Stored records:
<<<<
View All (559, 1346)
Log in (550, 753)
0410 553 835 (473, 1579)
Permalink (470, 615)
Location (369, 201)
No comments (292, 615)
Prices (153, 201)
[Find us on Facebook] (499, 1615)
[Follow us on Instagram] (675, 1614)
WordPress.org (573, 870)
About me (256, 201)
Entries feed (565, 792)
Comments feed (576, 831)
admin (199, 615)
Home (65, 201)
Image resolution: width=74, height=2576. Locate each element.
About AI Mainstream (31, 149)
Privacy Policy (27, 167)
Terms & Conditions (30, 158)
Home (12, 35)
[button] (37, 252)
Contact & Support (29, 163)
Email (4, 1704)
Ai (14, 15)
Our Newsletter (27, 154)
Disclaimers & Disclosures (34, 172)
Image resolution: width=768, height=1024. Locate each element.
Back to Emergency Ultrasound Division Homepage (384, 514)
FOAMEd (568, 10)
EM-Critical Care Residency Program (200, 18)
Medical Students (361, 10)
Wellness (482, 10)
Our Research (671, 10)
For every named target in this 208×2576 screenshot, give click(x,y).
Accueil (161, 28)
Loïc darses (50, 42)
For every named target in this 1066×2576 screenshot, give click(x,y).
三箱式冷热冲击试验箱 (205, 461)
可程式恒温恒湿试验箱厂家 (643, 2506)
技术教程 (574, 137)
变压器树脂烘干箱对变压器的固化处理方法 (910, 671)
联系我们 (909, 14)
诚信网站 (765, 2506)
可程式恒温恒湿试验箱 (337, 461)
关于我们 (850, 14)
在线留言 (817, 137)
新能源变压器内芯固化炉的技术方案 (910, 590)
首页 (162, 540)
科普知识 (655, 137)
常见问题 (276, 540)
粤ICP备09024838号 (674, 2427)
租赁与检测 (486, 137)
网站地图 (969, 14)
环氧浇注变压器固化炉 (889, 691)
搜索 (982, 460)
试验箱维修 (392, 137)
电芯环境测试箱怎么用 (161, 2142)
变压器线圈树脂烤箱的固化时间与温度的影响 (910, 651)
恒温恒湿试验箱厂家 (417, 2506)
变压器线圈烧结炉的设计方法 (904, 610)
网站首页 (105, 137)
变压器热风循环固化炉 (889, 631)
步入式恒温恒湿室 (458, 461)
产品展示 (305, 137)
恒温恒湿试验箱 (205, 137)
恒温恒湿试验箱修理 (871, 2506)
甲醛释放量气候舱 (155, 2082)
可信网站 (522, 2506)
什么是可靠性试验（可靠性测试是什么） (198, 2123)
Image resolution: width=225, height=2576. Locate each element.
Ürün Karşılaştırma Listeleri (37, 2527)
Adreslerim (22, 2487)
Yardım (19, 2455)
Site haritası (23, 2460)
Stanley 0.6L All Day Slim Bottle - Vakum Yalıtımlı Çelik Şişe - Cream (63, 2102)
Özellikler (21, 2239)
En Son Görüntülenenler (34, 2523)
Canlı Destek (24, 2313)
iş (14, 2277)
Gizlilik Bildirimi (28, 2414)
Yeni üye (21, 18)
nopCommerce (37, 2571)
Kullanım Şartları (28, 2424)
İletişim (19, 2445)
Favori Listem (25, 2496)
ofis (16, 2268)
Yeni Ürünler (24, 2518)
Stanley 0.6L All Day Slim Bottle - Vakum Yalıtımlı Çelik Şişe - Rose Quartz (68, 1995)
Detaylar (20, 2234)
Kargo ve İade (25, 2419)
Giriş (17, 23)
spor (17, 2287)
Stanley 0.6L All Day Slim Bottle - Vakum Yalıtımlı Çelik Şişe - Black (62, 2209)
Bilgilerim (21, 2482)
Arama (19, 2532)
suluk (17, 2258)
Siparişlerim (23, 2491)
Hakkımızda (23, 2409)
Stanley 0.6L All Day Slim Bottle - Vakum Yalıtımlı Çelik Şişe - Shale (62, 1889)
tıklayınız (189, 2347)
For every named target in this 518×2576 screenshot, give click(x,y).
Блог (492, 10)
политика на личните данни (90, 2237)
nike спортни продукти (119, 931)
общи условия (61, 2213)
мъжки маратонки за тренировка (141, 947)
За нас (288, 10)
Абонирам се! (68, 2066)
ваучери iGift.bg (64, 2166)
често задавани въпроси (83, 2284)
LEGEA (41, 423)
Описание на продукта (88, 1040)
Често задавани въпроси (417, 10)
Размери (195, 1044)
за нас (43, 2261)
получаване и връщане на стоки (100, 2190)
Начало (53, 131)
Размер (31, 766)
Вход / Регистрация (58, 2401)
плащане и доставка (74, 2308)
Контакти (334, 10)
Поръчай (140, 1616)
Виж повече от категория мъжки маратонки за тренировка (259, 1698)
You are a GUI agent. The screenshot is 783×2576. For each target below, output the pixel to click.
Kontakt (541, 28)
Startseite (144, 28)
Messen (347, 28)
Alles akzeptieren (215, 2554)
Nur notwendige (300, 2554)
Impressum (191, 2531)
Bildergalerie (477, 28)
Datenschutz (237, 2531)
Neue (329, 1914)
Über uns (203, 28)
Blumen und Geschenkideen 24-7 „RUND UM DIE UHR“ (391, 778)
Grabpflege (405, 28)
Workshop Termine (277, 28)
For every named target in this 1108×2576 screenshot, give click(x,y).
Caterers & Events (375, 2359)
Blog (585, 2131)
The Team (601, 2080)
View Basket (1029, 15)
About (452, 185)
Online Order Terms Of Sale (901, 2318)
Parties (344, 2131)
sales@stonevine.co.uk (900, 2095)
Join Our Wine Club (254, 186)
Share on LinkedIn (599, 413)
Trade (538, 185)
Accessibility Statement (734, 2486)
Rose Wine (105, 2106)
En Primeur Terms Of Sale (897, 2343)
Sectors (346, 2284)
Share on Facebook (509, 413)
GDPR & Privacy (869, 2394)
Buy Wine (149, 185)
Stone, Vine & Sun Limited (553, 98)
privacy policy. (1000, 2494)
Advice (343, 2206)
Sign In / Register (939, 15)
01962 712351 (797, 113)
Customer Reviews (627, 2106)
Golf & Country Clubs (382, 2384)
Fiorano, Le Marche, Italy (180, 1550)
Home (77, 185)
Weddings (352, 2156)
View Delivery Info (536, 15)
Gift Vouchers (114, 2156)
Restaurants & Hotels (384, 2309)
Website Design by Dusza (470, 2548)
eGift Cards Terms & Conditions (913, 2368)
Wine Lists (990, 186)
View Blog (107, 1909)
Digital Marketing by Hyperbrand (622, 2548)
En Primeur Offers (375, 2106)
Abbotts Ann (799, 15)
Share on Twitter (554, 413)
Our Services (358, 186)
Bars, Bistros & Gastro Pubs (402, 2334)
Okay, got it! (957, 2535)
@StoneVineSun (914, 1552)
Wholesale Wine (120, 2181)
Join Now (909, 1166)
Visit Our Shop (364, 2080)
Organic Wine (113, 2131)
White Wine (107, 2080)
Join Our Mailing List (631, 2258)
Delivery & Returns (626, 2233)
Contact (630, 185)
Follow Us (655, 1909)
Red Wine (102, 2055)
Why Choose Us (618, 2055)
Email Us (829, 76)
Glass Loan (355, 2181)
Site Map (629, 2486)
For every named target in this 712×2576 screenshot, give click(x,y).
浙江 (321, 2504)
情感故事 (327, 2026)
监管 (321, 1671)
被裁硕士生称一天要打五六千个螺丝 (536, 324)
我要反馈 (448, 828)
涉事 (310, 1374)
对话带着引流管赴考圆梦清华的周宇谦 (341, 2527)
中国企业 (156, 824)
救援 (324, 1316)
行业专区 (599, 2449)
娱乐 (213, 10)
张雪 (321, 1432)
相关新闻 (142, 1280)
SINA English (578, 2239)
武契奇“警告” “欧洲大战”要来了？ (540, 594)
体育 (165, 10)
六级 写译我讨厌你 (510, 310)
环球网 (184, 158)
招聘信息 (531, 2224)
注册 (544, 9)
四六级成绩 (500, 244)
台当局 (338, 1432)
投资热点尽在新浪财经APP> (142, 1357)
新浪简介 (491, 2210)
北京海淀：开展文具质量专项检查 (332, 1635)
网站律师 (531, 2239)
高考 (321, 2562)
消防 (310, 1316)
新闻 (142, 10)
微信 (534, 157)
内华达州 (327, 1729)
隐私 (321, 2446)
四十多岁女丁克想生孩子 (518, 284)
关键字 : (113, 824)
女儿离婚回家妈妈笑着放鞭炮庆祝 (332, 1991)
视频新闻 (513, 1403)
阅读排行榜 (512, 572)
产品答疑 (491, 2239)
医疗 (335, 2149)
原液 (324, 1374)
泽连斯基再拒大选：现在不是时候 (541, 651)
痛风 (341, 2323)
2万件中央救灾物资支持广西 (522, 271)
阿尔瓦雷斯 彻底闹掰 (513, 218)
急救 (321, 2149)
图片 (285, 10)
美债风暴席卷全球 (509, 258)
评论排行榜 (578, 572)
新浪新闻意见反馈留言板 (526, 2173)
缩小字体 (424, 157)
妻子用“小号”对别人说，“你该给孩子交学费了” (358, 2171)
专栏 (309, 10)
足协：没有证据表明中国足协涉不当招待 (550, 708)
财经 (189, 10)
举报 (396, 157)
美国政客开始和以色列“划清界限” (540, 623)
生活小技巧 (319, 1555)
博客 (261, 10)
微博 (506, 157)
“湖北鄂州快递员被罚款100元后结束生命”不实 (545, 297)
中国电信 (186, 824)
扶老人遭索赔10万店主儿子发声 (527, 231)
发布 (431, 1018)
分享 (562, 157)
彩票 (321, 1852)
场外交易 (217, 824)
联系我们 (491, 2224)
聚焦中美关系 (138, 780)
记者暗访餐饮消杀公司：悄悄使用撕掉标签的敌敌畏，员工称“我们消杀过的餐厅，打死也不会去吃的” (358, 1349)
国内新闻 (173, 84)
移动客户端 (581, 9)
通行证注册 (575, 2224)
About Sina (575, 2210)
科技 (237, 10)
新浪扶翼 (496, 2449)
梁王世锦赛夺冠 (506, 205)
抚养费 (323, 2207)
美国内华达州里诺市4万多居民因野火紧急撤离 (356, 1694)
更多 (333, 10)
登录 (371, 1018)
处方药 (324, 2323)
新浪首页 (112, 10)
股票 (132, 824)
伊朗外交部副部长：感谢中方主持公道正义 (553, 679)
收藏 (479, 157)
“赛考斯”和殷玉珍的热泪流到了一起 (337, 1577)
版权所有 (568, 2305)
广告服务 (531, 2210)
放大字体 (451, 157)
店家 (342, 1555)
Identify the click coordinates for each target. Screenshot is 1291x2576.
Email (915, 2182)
>>>>
Try it: Repeat exactly the lines above from the one with "Fiorano, Le Marche, Italy (180, 1550)" up to and including the one with "View Blog (107, 1909)". No other line belongs in the reply.

Result of the task:
Fiorano, Le Marche, Italy (180, 1550)
Home (77, 185)
Weddings (352, 2156)
View Delivery Info (536, 15)
Gift Vouchers (114, 2156)
Restaurants & Hotels (384, 2309)
Website Design by Dusza (470, 2548)
eGift Cards Terms & Conditions (913, 2368)
Wine Lists (990, 186)
View Blog (107, 1909)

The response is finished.